Las cintas de corte romántico parecen estar virando en los últimos tiempos hacia unos derroteros chocantes, basados en incluir elementos de corte fantástico en sus argumentos, para –imaginamos– tratar de revitalizar un género que, a fuerza de tener un armazón tan transparente y predecible en la mayoría de los casos, pocas sopresas agradable suele deparar. Títulos como Un amor entre dos mundos (Juan Diego Solanas, 2012) o Una cuestión de tiempo (Richard Curtis, 2013) se ven ahora acompañados en este empeño por Cuento de invierno, debut en la dirección del renombrado guionista –llegó a ganar un Oscar– Akiva Goldsman.

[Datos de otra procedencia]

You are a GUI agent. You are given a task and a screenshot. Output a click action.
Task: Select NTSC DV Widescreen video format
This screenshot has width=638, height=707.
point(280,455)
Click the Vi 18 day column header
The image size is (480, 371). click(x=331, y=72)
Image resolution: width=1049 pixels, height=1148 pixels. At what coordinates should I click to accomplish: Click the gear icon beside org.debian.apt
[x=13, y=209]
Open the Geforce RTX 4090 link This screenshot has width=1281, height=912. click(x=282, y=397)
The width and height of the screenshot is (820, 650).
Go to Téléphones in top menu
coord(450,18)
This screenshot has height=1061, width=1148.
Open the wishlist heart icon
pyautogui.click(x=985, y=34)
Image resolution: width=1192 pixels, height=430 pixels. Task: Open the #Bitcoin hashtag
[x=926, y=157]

Repasando la carrera de Goldsman nos damos cuenta de que el supuesto prestigio con que nos lo quieren promocionar no es tal: a productos apenas resultones como Una mente maravillosa –por la que se hizo merecedor de la mentada estatuilla– o Cinderella man hay que contraponer otros menos agraciados (Yo, robot, Soy leyenda) o directamente deleznables (Batman forever, Batman y Robin, Perdidos en el espacio, El código Da Vinci, Ángeles y demonios), así que no es que sus libretos prometan altas cotas de creatividad precisamente.
Pese a que en Un cuento de invierno su labor como realizador no destaque especialmente por lo negativo –fotografía y música cumplen su labor sin problemas, por ejemplo–, lo cierto es que causa una profunda pena ver cómo Goldsman ha podido desperdiciar un buen reparto (cameo inesperado incluido) y un punto de partida curioso, sumergiéndose sin rubor en una farragosa narración que intenta sin éxito mezclar varios géneros y donde, eso sí, nos queda muy claro quiénes son los buenos y quiénes los malos.
Resulta insólito que un guionista tan curtido desaproveche las oportunidades que le brindaba la idea –presente en la novela de Mark Helprin en que se basa– de un joven enamorado incapaz de morir hasta que consiga resolver sus asuntos amorosos inacabados. Pero la cinta va llenándose de agujeros a base de decisiones irracionales, diálogos pomposos, personajes que no funcionan, repelentes lugares comunes –toneladas de azúcar incluidas– y un enrevesamiento innecesario. Y es que se sabe que algo ha salido mal cuando las risas involuntarias surgen en la sala de proyección en las escenas que no toca. Así pues, finalmente nos queda un fallido y ridículo pastiche, solo apto para parejas en las primeras fases del enamoramiento.